Sunday, February 24, 2013

GOOD REPORTING ABOUT AMERICA DOESN'T ALWAYS COME FROM THE USA

Since I was not home to watch the secondary race in Daytona Saturday, I looked for news at home.BBC News, my home page, was asking for spectators who may have seen the accident to provide details.  My second look was Al Jazeera.  Click here.  That sounded like a pretty complete write-up.  I do not need to know the names of the injured but I was interested in which driver might have been hurt.  These were not the drivers who will be racing the major Dayton 500 which runs on Sunday, traditionally.

Then I decided to see what good old USA media did with the story.  Huffington Post had complete video of the entire mess.  Click here.  Nevertheless, foreign news prints had the key details without the added color.  In fact, the drivers are better protected than the spectators. it seems.  The driver walked out of his car with no problems.  The cars however would have totaled what a small family could retire on.

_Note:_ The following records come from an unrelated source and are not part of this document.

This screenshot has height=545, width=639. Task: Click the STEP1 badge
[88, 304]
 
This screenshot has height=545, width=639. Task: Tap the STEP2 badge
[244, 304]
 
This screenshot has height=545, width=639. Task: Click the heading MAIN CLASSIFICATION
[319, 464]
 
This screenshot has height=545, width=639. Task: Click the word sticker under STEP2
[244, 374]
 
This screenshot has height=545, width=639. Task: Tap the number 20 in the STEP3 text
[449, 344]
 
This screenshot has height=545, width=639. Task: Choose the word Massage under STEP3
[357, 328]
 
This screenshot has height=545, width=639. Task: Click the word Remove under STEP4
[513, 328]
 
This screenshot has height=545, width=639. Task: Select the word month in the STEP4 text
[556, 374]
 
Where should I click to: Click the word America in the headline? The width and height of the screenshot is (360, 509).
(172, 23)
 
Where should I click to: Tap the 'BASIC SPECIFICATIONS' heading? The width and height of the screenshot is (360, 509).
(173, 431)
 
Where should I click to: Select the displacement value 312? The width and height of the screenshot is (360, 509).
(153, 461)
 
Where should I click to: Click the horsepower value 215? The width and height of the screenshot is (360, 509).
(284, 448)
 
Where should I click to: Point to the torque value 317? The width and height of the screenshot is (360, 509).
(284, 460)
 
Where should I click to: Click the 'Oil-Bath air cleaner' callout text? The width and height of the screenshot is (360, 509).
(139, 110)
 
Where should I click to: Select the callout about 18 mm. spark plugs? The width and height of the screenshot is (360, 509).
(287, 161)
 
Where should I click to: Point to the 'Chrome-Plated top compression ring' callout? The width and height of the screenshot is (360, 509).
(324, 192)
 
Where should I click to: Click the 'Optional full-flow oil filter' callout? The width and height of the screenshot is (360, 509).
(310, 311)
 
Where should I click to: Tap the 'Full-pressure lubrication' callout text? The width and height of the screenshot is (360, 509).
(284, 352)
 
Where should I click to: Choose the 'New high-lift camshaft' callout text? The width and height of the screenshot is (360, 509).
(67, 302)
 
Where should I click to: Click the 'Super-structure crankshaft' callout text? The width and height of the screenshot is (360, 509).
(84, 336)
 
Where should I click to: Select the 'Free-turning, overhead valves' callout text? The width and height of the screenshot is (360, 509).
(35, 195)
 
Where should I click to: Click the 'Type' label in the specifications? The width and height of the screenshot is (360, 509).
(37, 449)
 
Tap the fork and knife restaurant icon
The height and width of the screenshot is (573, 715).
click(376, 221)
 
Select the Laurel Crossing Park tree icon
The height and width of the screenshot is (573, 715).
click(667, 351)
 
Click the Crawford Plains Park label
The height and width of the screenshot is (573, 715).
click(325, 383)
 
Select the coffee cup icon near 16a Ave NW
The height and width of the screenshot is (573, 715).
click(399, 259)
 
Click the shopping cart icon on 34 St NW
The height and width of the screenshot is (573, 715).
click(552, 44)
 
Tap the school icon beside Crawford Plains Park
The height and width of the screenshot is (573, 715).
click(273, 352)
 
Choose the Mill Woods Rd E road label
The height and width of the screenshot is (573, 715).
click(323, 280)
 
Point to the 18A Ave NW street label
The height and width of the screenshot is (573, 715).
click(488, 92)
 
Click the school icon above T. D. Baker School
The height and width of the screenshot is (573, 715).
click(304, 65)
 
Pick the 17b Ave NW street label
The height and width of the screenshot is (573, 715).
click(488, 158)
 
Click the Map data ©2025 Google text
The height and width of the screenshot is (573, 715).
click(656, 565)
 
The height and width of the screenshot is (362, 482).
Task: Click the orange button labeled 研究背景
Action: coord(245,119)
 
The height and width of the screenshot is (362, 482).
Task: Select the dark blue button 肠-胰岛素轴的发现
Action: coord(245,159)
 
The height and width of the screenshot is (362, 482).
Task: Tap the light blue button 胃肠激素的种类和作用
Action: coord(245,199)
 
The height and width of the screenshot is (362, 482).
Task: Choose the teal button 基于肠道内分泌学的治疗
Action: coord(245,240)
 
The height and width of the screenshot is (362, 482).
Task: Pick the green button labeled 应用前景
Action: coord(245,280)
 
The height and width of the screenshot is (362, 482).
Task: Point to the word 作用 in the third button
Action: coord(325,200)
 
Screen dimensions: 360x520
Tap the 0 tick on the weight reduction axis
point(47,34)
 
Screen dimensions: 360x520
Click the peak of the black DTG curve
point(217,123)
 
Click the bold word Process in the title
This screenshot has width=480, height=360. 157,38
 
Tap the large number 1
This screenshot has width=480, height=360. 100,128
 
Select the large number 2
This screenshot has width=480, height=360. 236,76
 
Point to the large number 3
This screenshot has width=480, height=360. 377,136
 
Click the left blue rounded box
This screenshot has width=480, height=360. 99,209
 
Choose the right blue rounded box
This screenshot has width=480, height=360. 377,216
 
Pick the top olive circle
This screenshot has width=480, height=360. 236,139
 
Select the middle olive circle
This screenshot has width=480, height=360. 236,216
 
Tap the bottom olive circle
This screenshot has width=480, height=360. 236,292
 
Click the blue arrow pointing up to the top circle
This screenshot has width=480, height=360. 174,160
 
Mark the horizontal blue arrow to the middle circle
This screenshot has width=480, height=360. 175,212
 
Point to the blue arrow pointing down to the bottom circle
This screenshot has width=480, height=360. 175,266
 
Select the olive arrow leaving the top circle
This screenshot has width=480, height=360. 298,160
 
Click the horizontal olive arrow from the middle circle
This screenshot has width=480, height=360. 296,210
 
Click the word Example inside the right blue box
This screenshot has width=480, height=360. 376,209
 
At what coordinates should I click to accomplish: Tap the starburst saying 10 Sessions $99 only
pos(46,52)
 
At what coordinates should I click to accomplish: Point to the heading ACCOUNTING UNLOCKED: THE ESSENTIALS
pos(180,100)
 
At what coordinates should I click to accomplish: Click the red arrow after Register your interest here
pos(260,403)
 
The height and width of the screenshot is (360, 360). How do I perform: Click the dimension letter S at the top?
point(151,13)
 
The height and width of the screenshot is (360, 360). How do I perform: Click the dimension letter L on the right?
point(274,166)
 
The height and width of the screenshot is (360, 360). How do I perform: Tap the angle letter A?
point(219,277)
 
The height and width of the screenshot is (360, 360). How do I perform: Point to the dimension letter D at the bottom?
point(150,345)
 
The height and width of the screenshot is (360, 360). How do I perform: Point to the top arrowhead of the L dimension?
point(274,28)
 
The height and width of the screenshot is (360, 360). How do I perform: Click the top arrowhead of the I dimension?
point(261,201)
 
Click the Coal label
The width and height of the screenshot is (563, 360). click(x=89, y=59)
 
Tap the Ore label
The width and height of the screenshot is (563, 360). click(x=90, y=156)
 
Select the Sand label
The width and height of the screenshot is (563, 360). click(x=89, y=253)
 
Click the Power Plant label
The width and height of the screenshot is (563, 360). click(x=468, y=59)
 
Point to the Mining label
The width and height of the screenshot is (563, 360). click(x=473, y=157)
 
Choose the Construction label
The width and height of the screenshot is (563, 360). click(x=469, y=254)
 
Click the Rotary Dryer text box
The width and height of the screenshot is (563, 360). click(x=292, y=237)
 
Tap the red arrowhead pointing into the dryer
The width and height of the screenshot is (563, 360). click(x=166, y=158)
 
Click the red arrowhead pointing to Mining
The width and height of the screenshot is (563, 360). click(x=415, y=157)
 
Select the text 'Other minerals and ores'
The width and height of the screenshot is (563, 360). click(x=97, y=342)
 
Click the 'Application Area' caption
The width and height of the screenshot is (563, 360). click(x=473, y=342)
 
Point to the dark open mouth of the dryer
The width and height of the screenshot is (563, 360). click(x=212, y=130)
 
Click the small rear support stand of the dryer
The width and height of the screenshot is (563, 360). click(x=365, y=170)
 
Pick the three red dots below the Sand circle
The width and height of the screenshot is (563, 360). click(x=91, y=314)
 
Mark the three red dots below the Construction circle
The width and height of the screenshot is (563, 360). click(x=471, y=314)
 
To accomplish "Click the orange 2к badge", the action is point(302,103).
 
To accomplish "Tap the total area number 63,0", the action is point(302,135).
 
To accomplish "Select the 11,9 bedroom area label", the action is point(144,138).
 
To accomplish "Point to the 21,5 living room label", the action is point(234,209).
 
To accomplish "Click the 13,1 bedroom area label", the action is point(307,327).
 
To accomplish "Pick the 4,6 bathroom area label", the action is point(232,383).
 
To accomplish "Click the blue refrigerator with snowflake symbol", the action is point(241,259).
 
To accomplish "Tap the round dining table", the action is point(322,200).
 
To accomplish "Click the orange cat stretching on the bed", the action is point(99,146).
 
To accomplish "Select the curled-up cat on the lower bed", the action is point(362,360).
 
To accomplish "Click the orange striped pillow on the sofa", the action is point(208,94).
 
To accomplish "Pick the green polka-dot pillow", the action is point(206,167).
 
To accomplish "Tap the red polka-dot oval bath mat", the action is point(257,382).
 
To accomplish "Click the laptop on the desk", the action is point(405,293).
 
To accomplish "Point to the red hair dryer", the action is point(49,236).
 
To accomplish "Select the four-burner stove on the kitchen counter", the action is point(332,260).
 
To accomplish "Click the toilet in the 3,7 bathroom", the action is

My first Indianapolis races were in the mid-fifties and early sixties.  This was before all the safeguards for the driver and safety for the car had been invented and modified to where they are today.  The proof is in that the driver could walk out of a crash that sheared off the front end of his car and stand by it a few moments later unscathed.  Race car drivers are less of a danger than those on the highways who think they are drivers like the pros and that speed is the only object.  The traffic on a racetrack is made up of other pro drivers.  Our roads are old people who want to go slowly for safety, new drivers who are not yet aware of everything they should be watching, those who are disabled, handicapped, slower in reaction time, and all sorts of reasons that make it important to drive race cars on a race track with other racers.  The rest of us, the typical Sunday drivers as we were once called, may just enjoy the sport from the stands (not too close to the track because you can't see as much from there) and feel the thrill of the race from the car cams which we follow.